Café Jansen sits in the hidden heart of Cologne and remains the oldest cafés in the city today, still open and serving people coffee and cake via career waiters and waitresses who take strict pride in their work. Intimidating? It’s why we keep going back.
Rebuilt after suffering in the bombardment of Cologne during the Second World War, Café Jansen is known by German TV and film companies as the place to go to find the 1950s still very much alive when the action calls for it. It’s completely unfair to suggest that it has stood still, as regional baking and café chain, Fassbender, took it over in the late nineties and brightened up the entrance with beaming displays for cake and souvenirs, yet the café is distinctly and traditionally European.
As with most, good cafes in Europe, and certainly Germany, Café Jansen is a meeting place and an all-day dining experience, from the breakfasts of set menus and quickly grabbed rolls and pastries to carefully made lunches.
Green velour chairs and highly polished table tops are accompanied by the slightly annoying, yet familiar exchange of having to decide which cake or torte you’d like from a superb selection, depleting by the minute, just out of sight in the chilled counter. They aren’t reliably listed on a menu, so it’s a memory game, as you dart from your chair, back to the table and the hovering host with notepad poised, but its all part of the fun. Carefully tended by curious and smiling staff, house and regional specialities, such as Hazelnut Cake (Haselnuss Spezial Torte) and an Apricot Sponge Tray Cake (Aprikosen Sandkuchen), sit alongside undeniable German classics at Café Jansen.
But, when is a German classic not a classic?

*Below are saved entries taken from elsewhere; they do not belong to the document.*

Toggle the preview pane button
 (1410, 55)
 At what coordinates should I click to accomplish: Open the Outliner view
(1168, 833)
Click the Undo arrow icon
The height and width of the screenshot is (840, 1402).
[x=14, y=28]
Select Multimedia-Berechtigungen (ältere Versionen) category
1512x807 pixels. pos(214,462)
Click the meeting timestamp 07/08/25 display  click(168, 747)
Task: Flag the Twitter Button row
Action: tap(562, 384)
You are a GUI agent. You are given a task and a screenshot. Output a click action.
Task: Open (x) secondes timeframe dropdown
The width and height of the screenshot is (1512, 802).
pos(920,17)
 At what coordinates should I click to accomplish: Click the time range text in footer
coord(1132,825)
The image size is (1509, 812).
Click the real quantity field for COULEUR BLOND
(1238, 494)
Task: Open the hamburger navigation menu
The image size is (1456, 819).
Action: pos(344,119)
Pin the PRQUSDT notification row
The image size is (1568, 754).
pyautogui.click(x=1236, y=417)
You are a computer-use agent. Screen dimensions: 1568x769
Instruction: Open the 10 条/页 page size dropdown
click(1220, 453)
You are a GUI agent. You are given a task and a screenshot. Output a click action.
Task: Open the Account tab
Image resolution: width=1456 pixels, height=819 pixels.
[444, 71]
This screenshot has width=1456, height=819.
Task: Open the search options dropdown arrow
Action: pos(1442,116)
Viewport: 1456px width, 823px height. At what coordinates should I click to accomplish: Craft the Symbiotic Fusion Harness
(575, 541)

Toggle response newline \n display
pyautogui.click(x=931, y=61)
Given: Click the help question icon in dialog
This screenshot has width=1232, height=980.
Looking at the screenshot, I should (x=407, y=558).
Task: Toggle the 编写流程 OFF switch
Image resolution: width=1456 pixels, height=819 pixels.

When you layer marzipan into a Prinzregent Torte? Well, it would leave Bavarians in the southern region of its invention gasping for air, but yes, those in the west of Germany have, if it were possible, not only challenged convention, but bettered it. Café Jansen’s Prinzregent Torte comes with added dimensions, chocolate sponge and chocolate ganache beating away the dominance of the traditional hazelnut buttercream and Viennese biscuit sponge, then comes the marzipan, dusting of cocoa powder and a square of caramelised, flaked almond to finish. Sacrilege! Delicious sacrilege!
By way of penance, a very traditional Apple Tart (Altdeutscher Apfeltorte) is also added to the bill, revealing solid German baking from almond-peppered top to crispy, sweet pastry bottom. The faintest layer of custard anchors chopped apples, sweetened minimally, covered in flaked almonds and then, quite simply baked. A mound of whipped cream, as German as sausage, beer and waiting patiently until the lights change to cross an empty road, completes a deftly simple and hugely enjoyable experience.
As with most, good cafes in Europe, and certainly Germany, Café Jansen is a meeting place and an all-day dining experience, from the breakfasts of set menus and quickly grabbed rolls and pastries to carefully made lunches of quiches, smoked fish laid across interesting breads, soups and so much more. If the crowd waiting for you there is a civilised, a little quiet and even, whisper it, old, then that’s the way it is. It often takes a lifetime to find the beauty in reliability.